(Testo di partenza)
La vita (spericolata) di Jorge è una storia da film. Una storia straordinaria di un uomo straordinario. In grado di compiere “missioni impossibili”. Non a caso è stato votato Agente del Secolo lo scorso fine dicembre a Dubai nel corso della cerimonia degli Awards di Globe Soccer. E due settimane prima aveva ricevuto da Tuttosport, in occasione della serata di gala del Golden Boy 2020, la Targa Xico Ferreira quale procuratore del millennio, in riferimento ai primi vent’anni del terzo millennio nel corso dei quali ha sbaragliato la concorrenza collezionando centinaia di operazioni. Alcune assolutamente strabilianti: CR7 alla Juve nell’estate 2018 è stato definito dai media italiani (e non solo) il Colpo del secolo.

(Consegna)
Cita per intero il testo su Jorge, senza cambiare nulla. L'elenco qui sotto non ha alcun ruolo in questo lavoro.

(Informazioni estratte)
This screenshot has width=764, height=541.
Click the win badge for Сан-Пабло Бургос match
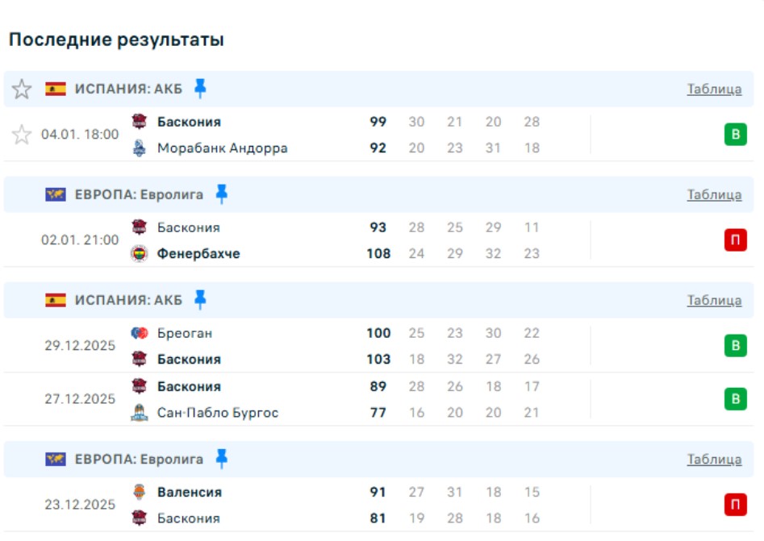(735, 399)
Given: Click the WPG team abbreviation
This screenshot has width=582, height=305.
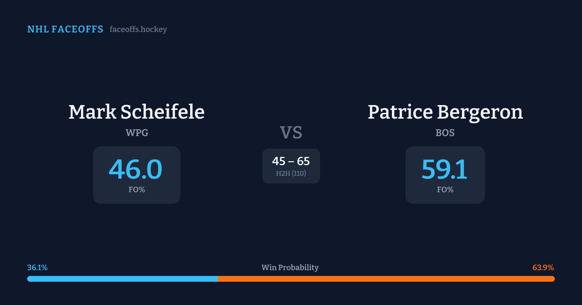Looking at the screenshot, I should (136, 133).
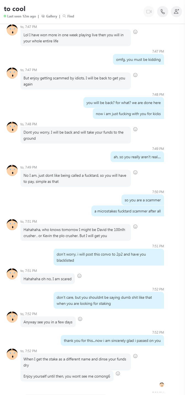
Task: Add people to this conversation
Action: click(176, 12)
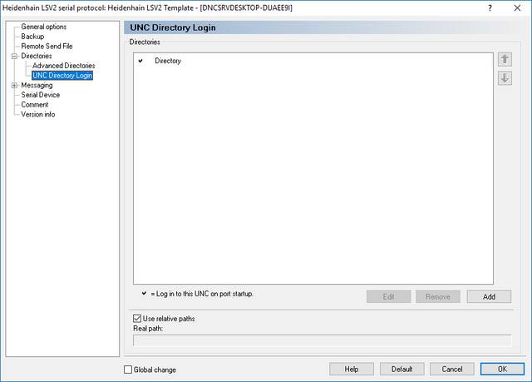The width and height of the screenshot is (532, 382).
Task: Click the Default button
Action: [x=401, y=369]
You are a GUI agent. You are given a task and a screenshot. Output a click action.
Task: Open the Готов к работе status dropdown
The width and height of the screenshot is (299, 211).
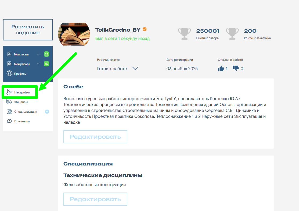[x=117, y=69]
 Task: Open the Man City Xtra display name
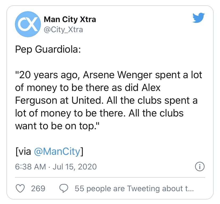click(70, 19)
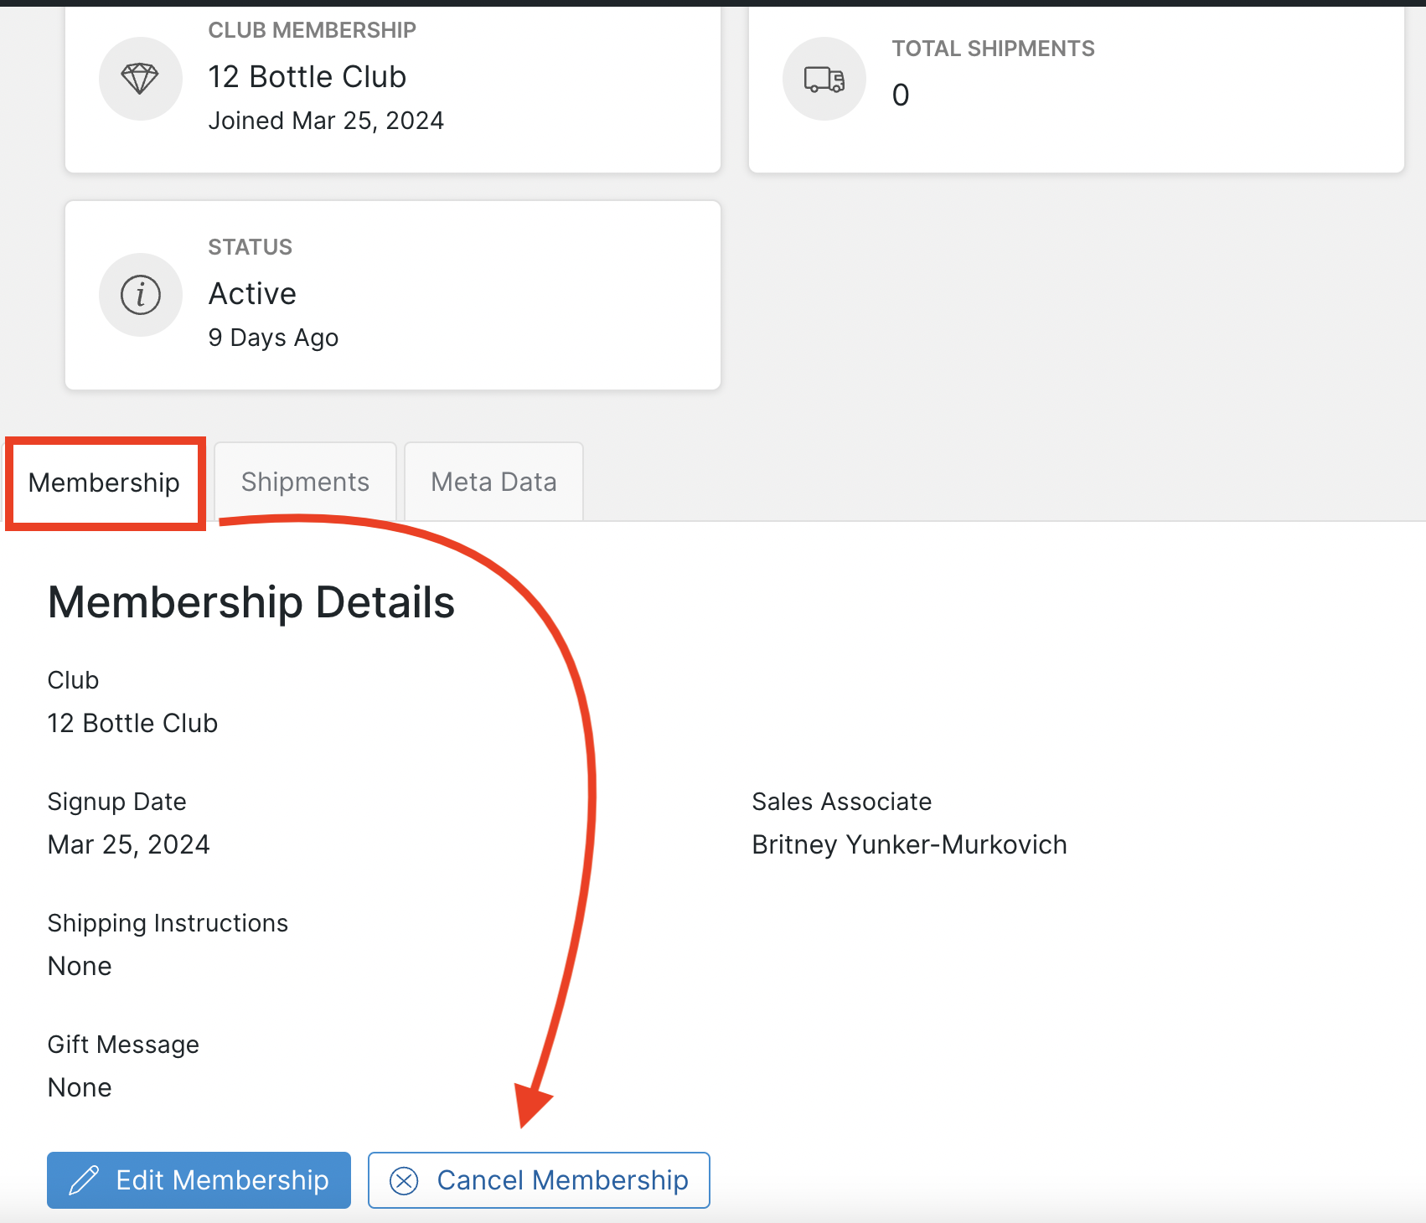Viewport: 1426px width, 1223px height.
Task: Select the Club Membership card
Action: click(392, 88)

(Risultato dell'esercizio)
La vita (spericolata) di Jorge è una storia da film. Una storia straordinaria di un uomo straordinario. In grado di compiere “missioni impossibili”. Non a caso è stato votato Agente del Secolo lo scorso fine dicembre a Dubai nel corso della cerimonia degli Awards di Globe Soccer. E due settimane prima aveva ricevuto da Tuttosport, in occasione della serata di gala del Golden Boy 2020, la Targa Xico Ferreira quale procuratore del millennio, in riferimento ai primi vent’anni del terzo millennio nel corso dei quali ha sbaragliato la concorrenza collezionando centinaia di operazioni. Alcune assolutamente strabilianti: CR7 alla Juve nell’estate 2018 è stato definito dai media italiani (e non solo) il Colpo del secolo.